Rothenberg notes that in the feedstock used to produce polyethylene terephthalate, the plastic used in soda bottles, only one molecule out of every 100,000 is anything but the desired monomer. Biological materials are rarely so pure.
Manufacturers may also simply prefer to go with tried-and-true over the unexpected. Rothenberg developed his own, plant-based sustainable polymer, which he figured was close enough to standard materials to be an easy, “drop-in” choice for furniture production. But when he first took it to companies, “in the beginning, they didn’t even want to hear about it,” he says. Even bio-PE, the sugarcane-based product that is chemically identical to its synthetic relative, costs as much as 30 percent more to manufacture, according to some figures, and so companies concerned about the bottom line are going to stick with the incumbent.

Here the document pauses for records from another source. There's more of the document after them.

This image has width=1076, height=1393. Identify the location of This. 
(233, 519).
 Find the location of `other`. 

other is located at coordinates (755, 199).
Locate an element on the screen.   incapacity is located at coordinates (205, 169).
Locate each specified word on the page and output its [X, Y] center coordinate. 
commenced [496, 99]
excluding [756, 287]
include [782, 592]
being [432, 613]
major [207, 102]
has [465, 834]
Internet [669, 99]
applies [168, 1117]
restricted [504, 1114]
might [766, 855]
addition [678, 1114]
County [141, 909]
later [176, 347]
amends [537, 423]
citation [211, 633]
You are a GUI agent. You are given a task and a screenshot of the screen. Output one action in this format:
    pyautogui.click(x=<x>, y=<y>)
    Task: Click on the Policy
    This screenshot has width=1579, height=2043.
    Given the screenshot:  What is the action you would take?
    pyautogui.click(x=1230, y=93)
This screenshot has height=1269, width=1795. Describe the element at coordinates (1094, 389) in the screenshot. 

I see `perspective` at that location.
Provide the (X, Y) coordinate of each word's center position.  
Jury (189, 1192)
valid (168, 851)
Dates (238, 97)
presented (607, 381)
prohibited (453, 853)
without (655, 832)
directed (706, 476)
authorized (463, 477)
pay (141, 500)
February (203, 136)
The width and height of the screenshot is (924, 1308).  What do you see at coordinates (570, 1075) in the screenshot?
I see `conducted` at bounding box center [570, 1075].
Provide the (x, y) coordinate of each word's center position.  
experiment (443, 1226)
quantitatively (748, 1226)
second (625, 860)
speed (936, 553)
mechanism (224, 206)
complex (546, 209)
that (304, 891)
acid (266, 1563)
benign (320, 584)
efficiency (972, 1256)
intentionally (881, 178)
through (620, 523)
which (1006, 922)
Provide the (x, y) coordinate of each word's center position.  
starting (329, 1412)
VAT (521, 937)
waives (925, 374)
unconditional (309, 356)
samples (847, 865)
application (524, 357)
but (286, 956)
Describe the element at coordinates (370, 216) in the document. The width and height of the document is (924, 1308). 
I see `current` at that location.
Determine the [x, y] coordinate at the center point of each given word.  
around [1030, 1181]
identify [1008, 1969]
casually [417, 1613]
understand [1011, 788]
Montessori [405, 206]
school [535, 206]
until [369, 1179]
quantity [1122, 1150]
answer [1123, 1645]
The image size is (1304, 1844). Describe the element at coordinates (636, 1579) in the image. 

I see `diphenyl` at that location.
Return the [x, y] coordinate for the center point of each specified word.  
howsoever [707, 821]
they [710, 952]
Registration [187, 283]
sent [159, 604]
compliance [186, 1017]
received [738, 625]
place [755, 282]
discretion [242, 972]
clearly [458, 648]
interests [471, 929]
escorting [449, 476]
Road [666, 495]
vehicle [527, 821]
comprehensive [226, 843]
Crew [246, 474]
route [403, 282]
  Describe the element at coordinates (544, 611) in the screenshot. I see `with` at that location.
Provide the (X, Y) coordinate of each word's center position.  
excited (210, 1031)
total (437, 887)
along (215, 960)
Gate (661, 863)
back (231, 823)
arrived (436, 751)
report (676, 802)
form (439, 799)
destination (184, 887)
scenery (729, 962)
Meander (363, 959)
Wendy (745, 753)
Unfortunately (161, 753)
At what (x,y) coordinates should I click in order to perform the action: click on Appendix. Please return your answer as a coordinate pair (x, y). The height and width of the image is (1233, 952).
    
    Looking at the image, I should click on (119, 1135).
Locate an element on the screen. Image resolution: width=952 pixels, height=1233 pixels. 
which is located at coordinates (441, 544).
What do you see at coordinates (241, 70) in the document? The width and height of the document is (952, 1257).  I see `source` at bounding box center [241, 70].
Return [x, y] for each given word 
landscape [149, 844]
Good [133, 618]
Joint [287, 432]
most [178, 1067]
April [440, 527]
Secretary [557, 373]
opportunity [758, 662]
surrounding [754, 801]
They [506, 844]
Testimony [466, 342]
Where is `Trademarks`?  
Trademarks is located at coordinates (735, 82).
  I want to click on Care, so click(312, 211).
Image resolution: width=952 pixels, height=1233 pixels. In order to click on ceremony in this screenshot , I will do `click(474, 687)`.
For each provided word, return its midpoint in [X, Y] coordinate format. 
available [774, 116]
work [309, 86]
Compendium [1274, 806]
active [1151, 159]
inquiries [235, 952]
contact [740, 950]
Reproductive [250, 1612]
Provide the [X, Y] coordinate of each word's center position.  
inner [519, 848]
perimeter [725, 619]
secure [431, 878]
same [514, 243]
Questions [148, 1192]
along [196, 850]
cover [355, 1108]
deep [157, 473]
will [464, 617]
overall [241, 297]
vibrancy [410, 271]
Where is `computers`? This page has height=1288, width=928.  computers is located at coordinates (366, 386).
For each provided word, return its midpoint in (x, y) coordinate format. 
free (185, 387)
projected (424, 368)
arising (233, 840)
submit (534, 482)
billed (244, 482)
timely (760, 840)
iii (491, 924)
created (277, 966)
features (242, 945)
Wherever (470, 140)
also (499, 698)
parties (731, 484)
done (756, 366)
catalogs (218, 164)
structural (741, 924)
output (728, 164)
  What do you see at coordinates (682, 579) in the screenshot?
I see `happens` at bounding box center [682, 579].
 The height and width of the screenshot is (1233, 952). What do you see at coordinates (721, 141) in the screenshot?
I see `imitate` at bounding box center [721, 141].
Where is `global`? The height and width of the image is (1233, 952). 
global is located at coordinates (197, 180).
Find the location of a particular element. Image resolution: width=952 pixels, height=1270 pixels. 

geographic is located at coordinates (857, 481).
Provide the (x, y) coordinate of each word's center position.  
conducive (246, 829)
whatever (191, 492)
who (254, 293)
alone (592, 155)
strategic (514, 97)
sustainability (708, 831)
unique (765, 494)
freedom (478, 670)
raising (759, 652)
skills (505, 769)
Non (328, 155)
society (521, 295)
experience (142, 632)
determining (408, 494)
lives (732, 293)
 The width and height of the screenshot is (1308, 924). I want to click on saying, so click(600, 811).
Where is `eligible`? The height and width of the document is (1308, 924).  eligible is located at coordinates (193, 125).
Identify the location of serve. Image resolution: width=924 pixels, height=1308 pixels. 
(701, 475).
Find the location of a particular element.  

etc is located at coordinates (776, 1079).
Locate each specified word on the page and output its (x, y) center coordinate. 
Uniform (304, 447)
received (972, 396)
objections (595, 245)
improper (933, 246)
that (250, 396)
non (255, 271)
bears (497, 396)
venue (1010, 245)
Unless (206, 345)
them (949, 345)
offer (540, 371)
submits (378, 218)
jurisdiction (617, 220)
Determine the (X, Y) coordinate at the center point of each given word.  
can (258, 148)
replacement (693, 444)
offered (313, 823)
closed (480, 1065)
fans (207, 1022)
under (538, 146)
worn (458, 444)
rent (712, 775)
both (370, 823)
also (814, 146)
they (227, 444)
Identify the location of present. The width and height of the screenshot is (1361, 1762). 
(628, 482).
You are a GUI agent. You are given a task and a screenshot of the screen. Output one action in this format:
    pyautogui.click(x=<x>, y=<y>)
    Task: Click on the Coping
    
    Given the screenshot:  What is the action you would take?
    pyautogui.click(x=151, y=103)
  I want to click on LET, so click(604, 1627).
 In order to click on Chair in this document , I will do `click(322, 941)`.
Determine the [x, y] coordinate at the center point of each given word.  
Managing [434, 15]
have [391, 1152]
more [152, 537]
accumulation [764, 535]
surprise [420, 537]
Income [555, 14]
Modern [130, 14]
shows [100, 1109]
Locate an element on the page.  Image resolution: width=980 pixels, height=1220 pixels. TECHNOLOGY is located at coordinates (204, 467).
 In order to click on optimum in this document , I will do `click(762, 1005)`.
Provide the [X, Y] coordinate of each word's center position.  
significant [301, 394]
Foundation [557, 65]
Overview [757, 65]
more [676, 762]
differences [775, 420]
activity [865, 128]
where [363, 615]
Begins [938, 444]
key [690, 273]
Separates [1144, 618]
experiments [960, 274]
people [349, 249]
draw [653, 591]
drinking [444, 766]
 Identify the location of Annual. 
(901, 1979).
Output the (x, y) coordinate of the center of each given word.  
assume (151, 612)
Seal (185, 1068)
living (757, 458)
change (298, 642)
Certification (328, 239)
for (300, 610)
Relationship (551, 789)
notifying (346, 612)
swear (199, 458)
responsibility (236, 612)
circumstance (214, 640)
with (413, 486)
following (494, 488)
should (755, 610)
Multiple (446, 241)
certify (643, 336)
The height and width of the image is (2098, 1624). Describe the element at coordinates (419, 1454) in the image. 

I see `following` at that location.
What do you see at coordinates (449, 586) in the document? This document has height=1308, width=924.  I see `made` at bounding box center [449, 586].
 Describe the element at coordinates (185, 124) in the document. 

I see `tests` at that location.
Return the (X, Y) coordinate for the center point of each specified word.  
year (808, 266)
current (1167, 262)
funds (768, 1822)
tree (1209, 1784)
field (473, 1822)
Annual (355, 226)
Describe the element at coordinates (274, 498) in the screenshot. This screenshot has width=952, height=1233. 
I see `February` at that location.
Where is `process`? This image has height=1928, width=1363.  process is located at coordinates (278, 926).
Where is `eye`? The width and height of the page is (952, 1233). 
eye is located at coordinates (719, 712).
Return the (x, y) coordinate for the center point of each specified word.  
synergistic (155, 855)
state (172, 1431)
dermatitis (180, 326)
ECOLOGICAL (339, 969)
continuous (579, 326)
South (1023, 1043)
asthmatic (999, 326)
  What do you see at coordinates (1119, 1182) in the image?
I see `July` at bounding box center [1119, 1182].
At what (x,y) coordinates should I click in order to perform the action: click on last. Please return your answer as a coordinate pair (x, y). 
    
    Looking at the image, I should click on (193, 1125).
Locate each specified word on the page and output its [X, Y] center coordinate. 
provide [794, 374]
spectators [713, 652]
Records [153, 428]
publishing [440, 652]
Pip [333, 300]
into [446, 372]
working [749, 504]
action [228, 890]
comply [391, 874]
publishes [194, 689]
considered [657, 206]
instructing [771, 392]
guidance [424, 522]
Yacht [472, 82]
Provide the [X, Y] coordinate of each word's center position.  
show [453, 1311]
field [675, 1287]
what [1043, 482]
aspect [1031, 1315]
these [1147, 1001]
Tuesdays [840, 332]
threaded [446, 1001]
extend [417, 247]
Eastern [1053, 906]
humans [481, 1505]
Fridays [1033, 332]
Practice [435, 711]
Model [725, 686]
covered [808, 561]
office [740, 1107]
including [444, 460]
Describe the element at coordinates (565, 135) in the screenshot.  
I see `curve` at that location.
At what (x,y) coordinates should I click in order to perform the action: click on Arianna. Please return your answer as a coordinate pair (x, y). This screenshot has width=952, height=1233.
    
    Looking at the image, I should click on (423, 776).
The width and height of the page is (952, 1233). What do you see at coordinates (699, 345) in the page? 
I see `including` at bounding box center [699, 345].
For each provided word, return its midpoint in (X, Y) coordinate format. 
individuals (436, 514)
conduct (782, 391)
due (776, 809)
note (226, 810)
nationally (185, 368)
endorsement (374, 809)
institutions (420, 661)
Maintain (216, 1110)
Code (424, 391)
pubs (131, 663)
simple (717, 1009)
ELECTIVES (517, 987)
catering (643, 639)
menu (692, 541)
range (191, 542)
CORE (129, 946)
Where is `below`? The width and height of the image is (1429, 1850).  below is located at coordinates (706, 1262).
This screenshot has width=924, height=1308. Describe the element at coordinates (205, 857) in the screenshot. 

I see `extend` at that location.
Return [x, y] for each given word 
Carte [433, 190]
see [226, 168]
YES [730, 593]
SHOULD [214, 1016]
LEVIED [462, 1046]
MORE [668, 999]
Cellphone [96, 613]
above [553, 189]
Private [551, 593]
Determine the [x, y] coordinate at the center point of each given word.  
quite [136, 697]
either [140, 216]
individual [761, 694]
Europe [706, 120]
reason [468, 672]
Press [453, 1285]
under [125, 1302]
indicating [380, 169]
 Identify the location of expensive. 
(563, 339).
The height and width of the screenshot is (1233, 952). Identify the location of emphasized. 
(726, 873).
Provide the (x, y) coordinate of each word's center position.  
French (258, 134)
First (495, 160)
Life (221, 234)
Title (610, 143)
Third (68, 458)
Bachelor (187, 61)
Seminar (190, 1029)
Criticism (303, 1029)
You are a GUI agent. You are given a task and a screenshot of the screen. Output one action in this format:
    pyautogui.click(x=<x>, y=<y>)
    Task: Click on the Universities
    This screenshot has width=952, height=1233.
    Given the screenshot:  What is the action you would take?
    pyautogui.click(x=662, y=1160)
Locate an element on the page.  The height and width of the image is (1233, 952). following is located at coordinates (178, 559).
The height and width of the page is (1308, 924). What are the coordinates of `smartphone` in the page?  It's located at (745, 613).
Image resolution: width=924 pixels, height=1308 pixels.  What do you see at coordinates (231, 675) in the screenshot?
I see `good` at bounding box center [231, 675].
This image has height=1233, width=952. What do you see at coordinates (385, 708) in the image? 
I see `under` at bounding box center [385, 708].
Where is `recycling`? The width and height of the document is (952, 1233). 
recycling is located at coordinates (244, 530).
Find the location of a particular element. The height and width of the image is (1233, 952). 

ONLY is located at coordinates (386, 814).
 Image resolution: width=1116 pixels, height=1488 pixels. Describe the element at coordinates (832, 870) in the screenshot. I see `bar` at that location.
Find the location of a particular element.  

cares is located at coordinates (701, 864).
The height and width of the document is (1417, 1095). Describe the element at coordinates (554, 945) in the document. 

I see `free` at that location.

Today, bio-based plastics make up less than 1 percent of the current market, according to the trade association Plastics Europe. The push for biobased polymers “is not going to go anywhere until it reaches par on economics,” Rothenberg says. Ultimately, he predicts, governments will have to recognize the true, full cost of traditional plastic — its carbon footprint and the expenses involved with cleaning up pollution — before more sustainable materials will take hold.
Scientists in the vanguard are hopeful, though. Roumeli notes that synthetic polyethylene — “the cheapest and most produced and most consumed plastic that we have today” — once was a novelty. Kaplan says he has no doubt that one day, “all these precursors and polymers will be made biologically, or with true circularity in mind.”
“But we’re not there yet,” he adds. The trouble is, with plastic waste accumulating and temperatures rising, we may not have much time to wait.